A wood burning stove is a simple, economical way to provide a cozy, warm atmosphere for your home. You will need to ensure that your stove and pipes have been installed properly for safety reasons. With some basic information, you can be confident that you have a safe wood burning stove installed.
After choosing your stove, you will need to determine which types of pipes are right for your home. You should check your local regulations regarding chimneys and wood burning stoves before installing any pipes or flues. You will need to gather your materials in advance. Typically, you will need a pipe cap, insulated or single skin pipe that is long enough to reach at least six inches over the roof of your home and metal fasteners to secure the pipe if you don’t have an existing flue or chimney.
Installing A Pipe
A clip together system is the most common method of installing a wood stove when there isn’t a chimney available. In general, you will want to use an insulated pipe that is installed through the ceiling if you don’t have an existing chimney.

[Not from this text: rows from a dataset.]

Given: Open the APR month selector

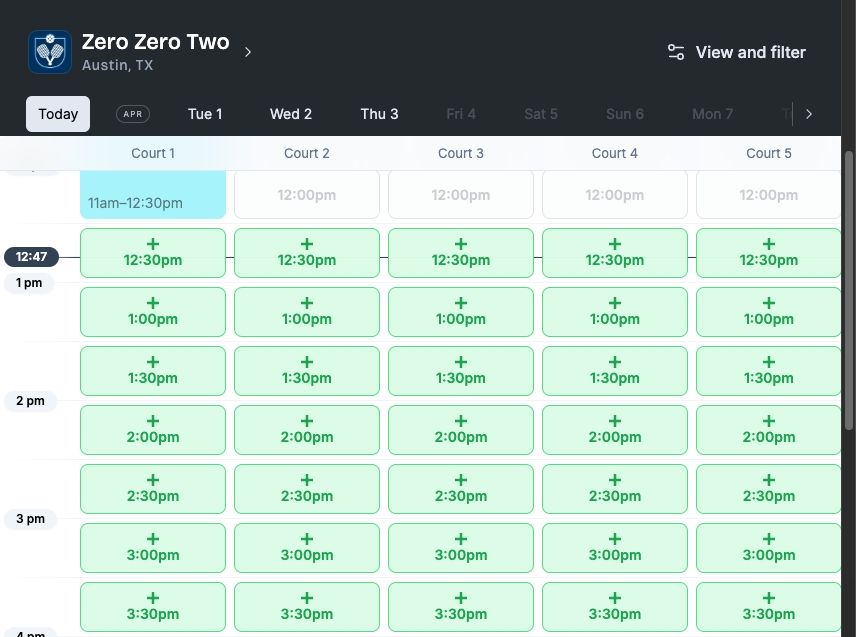Looking at the screenshot, I should [x=133, y=114].
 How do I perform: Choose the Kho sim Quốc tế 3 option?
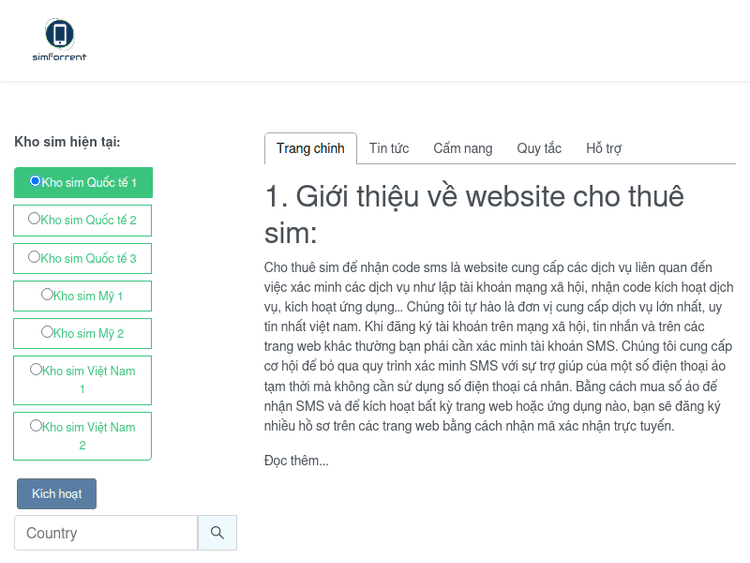34,257
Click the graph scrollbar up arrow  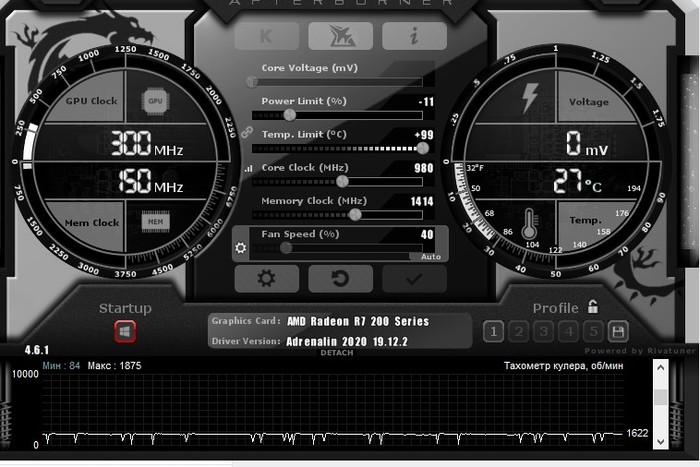pos(660,368)
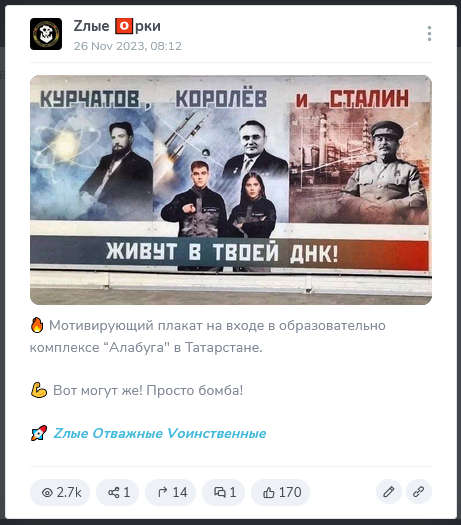
Task: Click the post date 26 Nov 2023
Action: click(x=128, y=46)
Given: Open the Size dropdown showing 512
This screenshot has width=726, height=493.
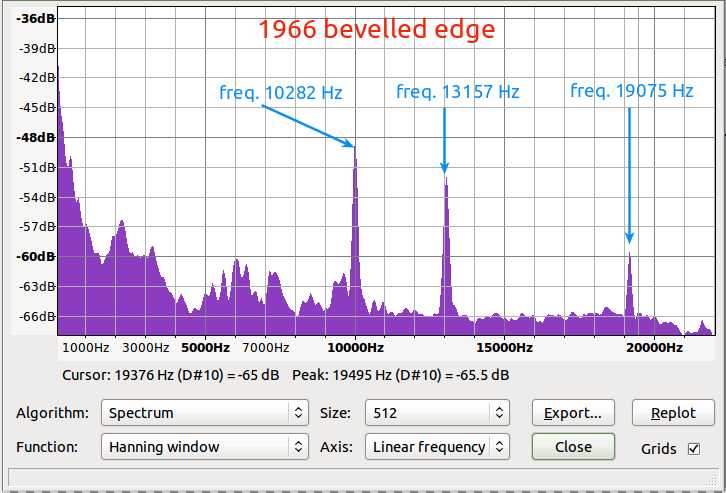Looking at the screenshot, I should coord(437,412).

Insulated pipe is designed to reduce the heat that ceilings and walls are exposed to, which reduces the risk of fire when the wood burning stove is in use. You may also opt for a combination of single skin, or uninsulated, and insulated pipe as long as the single skin pipe is placed a safe distance from combustible materials.
Single skin pipe needs to be placed at a distance of three times its diameter away from flammable materials. For instance, a five inch pipe would need to be fifteen inches away from walls to be safe. If there is an available chimney inside the home, you may be able to use a different method to install a wood burning stove.
When You Have a Chimney
You may be able to run a new flue through an existing chimney. You will need to have your chimney inspected to determine whether it is lined, unlined or masonry. Once you have determined the type of chimney you have, you can determine the types of pipe and supplies you will need to complete the installation of your wood burning stove.

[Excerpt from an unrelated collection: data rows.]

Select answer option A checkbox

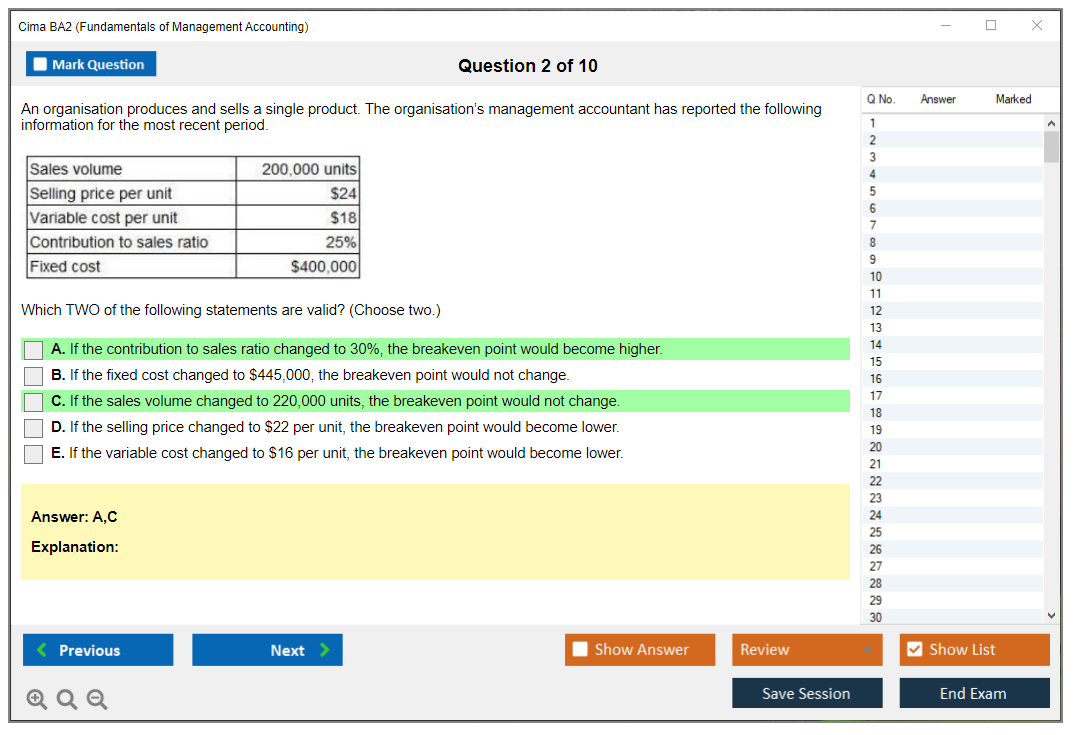click(x=34, y=350)
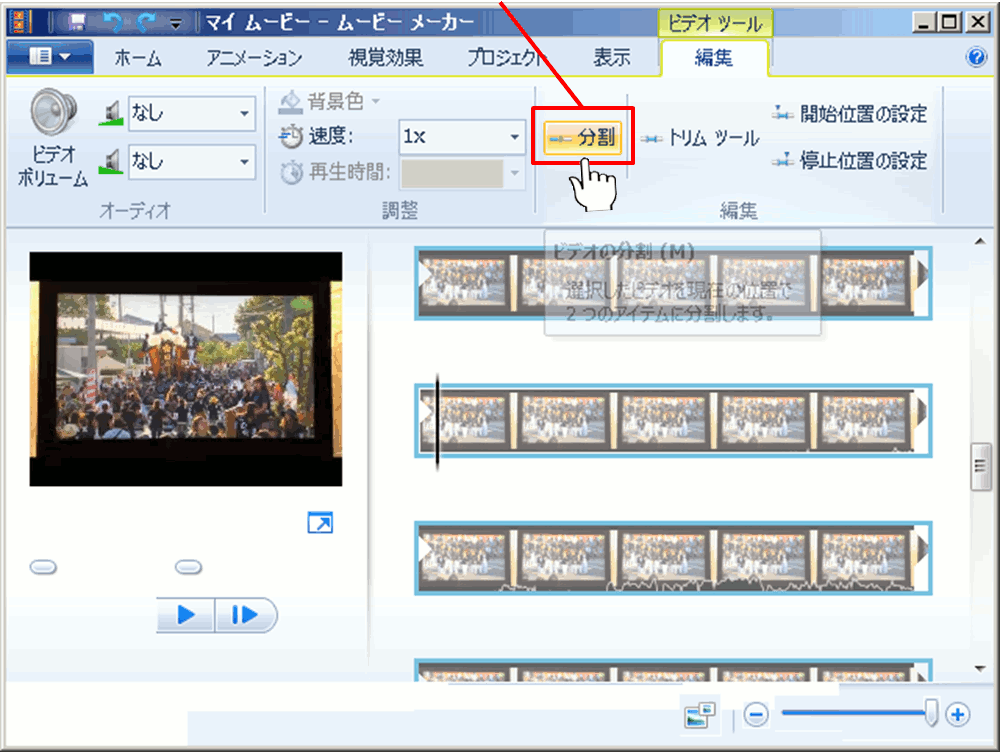
Task: Click 開始位置の設定 set start point
Action: coord(851,114)

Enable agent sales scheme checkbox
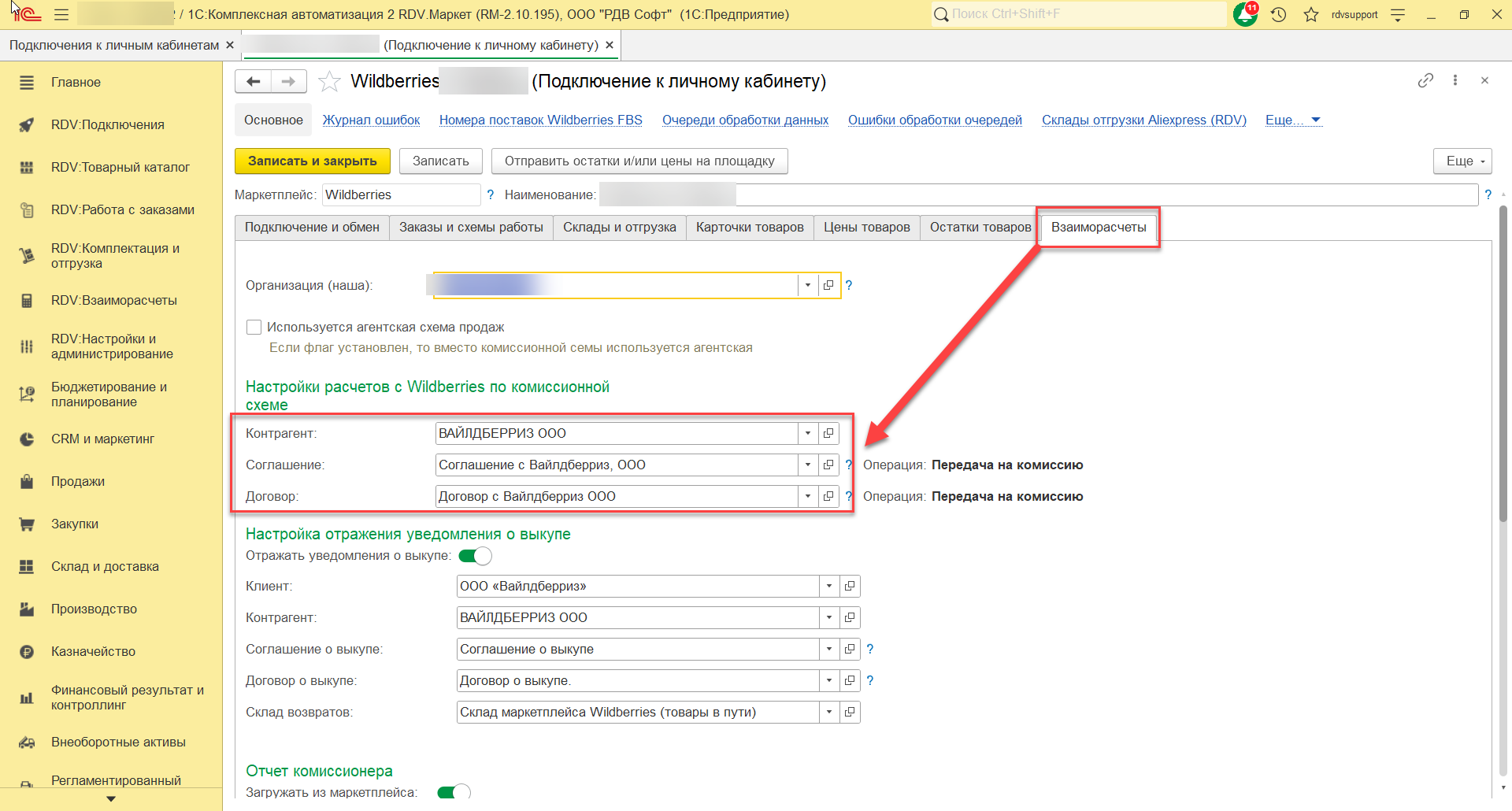(254, 327)
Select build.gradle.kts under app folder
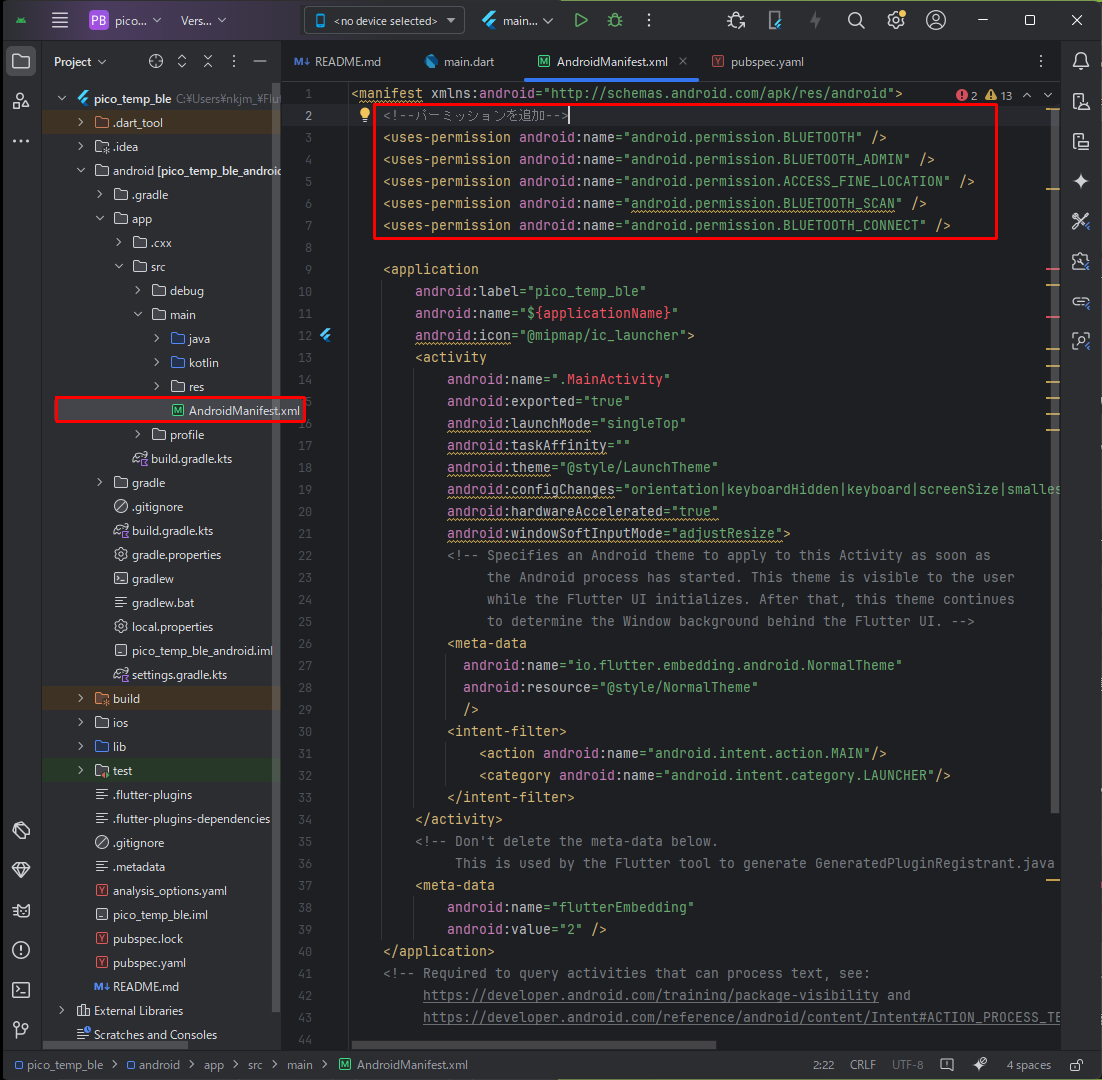 [x=191, y=459]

Basic safety regulations state that chimneys require at least 150mm space between the flue and chimney and about 225mm of hearth space in front of the wood burning stove. You will typically need a space of about 220mm above the stove, as well, when measuring the distance of combustible materials.
When properly installed, your wood burning stove can be safe and efficient. You may need to have your flue inspected by a Hetas installer or your local building official to ensure your flue is installed according to regulations.